• _Task objective_: Only these lines of the data below are wanted: the one with "Task: Click the OK button", the one with "The height and", and any lines between them, each repeated exactly.

• _Data to use_:
● ● ● ●
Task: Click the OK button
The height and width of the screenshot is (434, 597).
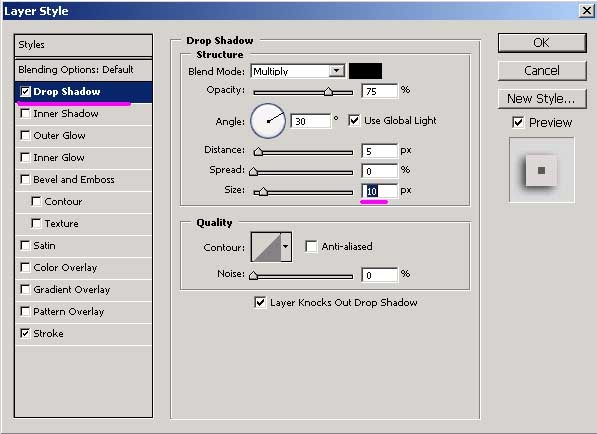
● ● ● ●
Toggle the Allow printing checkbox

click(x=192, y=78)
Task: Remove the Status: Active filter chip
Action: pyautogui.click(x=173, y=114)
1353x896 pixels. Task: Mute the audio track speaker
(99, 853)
● ● ● ●
• _Result for this exercise_:
Task: Click the OK button
The height and width of the screenshot is (434, 597).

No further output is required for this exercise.